O Conselho da Paz, órgão criado pelo presidente dos Estados Unidos, Donald Trump, vai destinar mais de US$ 5 bilhões para iniciativas humanitárias e de reconstrução na Faixa de Gaza. O anúncio foi feito neste domingo (15) pelo próprio Trump em post na sua rede social, a Truth Social.
De acordo com a publicação, o compromisso para o envio do valor será formalizado em 19 de fevereiro de 2026, durante reunião do Conselho no Instituto de Paz Donald J. Trump, em Washington, DC.
Além do valor, Trump também afirmou que os integrantes do Conselho “comprometeram milhares de pessoas” para compor uma Força Internacional de Estabilização e reforçar a polícia de Gaza, com o objetivo de “manter a segurança e a paz dos habitantes de Gaza”.

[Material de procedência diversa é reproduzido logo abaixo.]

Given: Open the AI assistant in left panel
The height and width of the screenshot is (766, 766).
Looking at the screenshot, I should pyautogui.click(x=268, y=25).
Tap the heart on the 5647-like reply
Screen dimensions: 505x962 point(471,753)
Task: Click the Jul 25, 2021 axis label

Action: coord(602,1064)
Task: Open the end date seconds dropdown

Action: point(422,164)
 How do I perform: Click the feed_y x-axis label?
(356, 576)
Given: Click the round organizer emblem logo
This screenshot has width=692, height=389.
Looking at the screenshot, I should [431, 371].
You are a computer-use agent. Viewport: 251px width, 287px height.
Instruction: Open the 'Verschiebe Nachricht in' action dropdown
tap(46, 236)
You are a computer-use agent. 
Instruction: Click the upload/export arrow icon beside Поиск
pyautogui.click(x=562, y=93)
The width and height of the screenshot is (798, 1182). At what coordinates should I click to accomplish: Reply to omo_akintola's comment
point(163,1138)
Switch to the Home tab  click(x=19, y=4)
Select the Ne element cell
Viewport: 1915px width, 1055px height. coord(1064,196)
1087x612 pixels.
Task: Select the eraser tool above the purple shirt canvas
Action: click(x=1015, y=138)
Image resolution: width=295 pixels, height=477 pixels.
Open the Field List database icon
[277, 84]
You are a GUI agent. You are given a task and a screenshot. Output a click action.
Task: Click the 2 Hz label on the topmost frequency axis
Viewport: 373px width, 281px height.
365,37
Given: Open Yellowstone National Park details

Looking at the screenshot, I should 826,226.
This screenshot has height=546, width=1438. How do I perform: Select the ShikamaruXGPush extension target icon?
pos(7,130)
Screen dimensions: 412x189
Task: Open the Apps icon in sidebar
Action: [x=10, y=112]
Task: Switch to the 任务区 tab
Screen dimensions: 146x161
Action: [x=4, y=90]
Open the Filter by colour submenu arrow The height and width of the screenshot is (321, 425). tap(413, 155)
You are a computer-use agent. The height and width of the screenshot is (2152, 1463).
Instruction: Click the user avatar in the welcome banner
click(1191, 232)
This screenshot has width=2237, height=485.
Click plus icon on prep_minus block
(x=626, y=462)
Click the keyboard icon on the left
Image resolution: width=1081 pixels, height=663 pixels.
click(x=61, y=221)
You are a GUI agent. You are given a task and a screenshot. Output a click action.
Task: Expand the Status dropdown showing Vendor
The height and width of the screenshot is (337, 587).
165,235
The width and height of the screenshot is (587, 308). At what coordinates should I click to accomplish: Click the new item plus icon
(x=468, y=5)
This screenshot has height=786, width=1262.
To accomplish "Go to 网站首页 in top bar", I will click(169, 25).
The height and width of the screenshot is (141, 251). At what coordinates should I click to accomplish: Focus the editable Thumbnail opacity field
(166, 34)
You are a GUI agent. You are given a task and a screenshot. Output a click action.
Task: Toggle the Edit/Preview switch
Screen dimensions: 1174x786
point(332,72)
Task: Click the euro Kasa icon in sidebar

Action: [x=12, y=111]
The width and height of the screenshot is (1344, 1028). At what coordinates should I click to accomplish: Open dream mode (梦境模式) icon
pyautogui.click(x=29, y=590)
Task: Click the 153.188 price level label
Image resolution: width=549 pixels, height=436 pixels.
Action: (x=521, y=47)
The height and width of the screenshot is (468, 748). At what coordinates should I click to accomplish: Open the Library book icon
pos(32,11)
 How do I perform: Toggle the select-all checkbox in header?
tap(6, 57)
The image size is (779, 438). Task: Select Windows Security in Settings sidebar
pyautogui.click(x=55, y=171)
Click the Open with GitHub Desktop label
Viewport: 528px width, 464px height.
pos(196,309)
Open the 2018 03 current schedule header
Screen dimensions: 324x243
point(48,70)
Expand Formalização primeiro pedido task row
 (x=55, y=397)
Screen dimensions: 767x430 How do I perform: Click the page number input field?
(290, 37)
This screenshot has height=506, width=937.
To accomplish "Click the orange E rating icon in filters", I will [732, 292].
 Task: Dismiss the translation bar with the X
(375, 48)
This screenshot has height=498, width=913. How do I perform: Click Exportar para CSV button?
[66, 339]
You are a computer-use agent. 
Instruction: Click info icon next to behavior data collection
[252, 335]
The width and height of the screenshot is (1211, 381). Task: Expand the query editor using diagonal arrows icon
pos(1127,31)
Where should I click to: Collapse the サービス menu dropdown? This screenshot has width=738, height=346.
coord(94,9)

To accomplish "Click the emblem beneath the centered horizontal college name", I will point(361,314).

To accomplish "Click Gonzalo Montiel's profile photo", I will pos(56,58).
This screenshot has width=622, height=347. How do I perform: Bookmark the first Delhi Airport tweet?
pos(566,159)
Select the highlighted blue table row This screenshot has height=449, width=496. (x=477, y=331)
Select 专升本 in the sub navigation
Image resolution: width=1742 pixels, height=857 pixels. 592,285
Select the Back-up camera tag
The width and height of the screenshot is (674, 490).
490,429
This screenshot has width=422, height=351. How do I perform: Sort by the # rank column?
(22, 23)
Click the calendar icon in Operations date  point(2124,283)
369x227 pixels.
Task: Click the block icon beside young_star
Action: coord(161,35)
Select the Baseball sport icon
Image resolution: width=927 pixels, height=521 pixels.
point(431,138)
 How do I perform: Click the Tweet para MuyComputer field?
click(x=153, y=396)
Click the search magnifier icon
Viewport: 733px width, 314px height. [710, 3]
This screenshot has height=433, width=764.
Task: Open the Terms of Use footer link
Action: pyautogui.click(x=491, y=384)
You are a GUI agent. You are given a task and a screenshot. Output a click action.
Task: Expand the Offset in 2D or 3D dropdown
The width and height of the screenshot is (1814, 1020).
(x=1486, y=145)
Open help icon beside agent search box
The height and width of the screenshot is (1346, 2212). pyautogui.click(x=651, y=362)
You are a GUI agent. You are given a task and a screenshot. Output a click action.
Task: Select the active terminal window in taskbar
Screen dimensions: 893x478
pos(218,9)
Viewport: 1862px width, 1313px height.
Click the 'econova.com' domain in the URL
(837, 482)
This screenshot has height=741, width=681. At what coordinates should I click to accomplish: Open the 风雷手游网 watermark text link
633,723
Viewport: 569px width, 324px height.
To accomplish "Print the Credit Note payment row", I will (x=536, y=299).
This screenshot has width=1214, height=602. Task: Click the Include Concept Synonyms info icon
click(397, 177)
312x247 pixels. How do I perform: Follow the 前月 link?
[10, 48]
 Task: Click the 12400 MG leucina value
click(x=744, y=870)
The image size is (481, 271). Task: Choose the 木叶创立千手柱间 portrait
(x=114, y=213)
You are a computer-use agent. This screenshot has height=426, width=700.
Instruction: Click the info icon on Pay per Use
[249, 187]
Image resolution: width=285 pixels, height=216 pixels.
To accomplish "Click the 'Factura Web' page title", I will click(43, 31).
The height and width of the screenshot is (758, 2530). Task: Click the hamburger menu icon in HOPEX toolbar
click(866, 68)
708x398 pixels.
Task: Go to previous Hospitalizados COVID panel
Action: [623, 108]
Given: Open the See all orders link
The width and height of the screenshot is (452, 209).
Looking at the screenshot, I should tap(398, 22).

“Em 19 de fevereiro de 2026, estarei novamente reunido com os membros do Conselho da Paz no Instituto de Paz Donald J. Trump, em Washington, D.C., onde anunciaremos que os Estados-membros prometeram mais de US$ 5 BILHÕES para os esforços humanitários e de reconstrução em Gaza e comprometeram milhares de profissionais para a Força Internacional de Estabilização e a Polícia Local, a fim de manter a Segurança e a Paz para os habitantes de Gaza”, escreveu.
O presidente declarou que o Conselho da Paz possui “potencial ilimitado”. O presidente relembrou que partiu de seu governo o plano para pôr fim no conflito em Gaza. Trump lembrou que este plano foi aprovado por unanimidade pelo Conselho de Segurança da ONU. O republicano acrescentou ainda que este plano viabilizou a entrada de ajuda humanitária “em velocidade recorde” em Gaza e garantiu a libertação de todos os reféns vivos e mortos de Israel.
O presidente reiterou ainda que considera essencial que o grupo terrorista Hamas cumpra “seu compromisso com a desmilitarização total e imediata”. Ele afirmou que o Conselho da Paz “provará ser o órgão internacional mais consequente da história” e declarou ser uma honra presidir a iniciativa.
Criado inicialmente para supervisionar o plano pós-conflito na Faixa de Gaza, o Conselho teve seu escopo ampliado, segundo Trump, para apoiar a resolução de outros conflitos internacionais.